Ohio University alumna Dr. Jue Chen ’93 has been elected as a member of the National Academy of Sciences.
Chen earned a B.S. in Chemistry from the Honors Tutorial College.
She and is now an investigator at Howard Hughes Medical Institute and the William E. Ford Professor of Biochemistry at the Rockefeller University in New York. She investigates the structure and function of transporter proteins in the cell membrane.
“I was very fortunate to be admitted to the HTC,” said Chen. “The flexibility of their academic program and the opportunity to work directly with professors was unique and extremely helpful. As a student who transferred from China, the experience at Ohio University opened my eyes and paved my way to a scientific career.”
The biochemist is among the 100 new members and 25 foreign associates of the National Academy of Sciences, which recognizes distinguished researchers and their continual achievements. Chen is also among the 40 percent of newly elected members who are women — the most ever elected in any one year.
“Jue was one of my HTC-Chemistry advisees in the early 1990s,” said Dr. Howard Dewald, associate provost for faculty and academic planning. “She performed undergraduate research with me which resulted in her first scientific publication in Microchemical Journal on cyclic voltammetry of a ruthenium compound in a polymer modified electrode. I was elated to learn of her election to the NAS knowing the recognition and honor it brings.”
Chen was born in Changsha in China’s Hunan province. After three years at Tongji University in Shanghai, she transferred to Ohio University in Athens, where her uncle, Shih-Liang Wen, was a math professor. She did her doctoral work at Harvard University with Don C. Wiley, a prominent structural biologist. She went on to the Baylor College of Medicine for her postdoc and then to Purdue University.

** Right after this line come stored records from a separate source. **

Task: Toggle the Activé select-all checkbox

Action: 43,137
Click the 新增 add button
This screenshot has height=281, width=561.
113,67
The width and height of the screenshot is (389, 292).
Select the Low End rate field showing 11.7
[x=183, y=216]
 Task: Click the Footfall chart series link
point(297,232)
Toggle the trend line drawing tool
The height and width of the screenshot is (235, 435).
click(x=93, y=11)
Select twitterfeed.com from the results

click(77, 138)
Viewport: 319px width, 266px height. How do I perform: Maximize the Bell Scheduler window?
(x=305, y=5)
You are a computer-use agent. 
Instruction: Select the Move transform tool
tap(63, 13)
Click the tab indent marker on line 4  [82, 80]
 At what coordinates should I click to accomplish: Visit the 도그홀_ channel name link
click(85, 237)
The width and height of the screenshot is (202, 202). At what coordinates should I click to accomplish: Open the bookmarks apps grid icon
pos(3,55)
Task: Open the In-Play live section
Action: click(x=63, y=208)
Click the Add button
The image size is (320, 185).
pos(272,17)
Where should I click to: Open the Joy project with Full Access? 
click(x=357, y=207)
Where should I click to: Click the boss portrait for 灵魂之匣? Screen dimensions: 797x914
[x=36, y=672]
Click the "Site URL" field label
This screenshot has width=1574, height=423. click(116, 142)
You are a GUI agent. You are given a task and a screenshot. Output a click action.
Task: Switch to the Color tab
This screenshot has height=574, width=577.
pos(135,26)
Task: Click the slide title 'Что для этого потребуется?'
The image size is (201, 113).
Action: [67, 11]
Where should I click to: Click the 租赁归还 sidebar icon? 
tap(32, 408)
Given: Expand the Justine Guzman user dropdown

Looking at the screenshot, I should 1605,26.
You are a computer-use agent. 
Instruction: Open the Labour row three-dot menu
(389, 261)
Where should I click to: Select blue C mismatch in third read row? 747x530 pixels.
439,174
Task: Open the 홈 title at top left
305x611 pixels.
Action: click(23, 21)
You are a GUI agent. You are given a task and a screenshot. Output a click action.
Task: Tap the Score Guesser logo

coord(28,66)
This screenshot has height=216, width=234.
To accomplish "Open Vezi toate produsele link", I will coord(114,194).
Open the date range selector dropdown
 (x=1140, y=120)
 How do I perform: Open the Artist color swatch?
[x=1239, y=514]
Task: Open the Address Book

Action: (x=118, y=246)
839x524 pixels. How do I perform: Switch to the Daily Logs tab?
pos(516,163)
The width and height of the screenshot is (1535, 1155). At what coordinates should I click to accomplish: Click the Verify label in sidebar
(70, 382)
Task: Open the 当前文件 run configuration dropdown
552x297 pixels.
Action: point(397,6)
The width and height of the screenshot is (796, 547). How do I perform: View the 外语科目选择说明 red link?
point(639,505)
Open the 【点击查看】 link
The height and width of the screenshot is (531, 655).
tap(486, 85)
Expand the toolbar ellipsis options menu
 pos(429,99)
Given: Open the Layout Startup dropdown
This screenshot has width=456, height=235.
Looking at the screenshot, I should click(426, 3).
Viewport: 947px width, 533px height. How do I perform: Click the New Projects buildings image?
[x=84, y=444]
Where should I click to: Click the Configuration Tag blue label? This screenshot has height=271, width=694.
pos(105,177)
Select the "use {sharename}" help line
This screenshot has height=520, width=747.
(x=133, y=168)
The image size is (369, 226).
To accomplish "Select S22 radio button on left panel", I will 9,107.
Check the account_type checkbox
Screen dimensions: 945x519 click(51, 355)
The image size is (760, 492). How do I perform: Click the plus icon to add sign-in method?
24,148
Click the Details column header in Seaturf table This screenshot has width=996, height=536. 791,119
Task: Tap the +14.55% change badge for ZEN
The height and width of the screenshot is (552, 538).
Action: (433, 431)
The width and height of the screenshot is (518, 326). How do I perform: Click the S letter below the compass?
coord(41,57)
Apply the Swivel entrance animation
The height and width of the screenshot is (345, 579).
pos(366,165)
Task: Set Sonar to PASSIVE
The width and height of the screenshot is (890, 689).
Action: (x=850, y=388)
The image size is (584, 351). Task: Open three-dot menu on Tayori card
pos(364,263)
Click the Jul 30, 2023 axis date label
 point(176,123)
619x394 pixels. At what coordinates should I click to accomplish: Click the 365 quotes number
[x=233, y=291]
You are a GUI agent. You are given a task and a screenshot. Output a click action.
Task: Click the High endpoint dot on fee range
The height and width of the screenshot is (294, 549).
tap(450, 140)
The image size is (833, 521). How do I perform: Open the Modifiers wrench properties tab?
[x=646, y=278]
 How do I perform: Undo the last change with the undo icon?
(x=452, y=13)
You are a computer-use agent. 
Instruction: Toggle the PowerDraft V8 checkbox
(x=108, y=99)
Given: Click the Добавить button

The National Academy of Sciences (NAS) is a private, non-profit society of distinguished scholars that was established by an Act of Congress, signed by President Abraham Lincoln in 1863. The NAS, according to its website, is charged with providing independent, objective advice to the nation on matters related to science and technology.
Scientists are elected by their peers to membership in the NAS for outstanding contributions to research. The NAS is committed to furthering science in America, and its members are active contributors to the international scientific community. Nearly 500 members of the NAS have won Nobel Prizes, and the Proceedings of the National Academy of Sciences, founded in 1914, is today one of the premier international journals publishing the results of original research.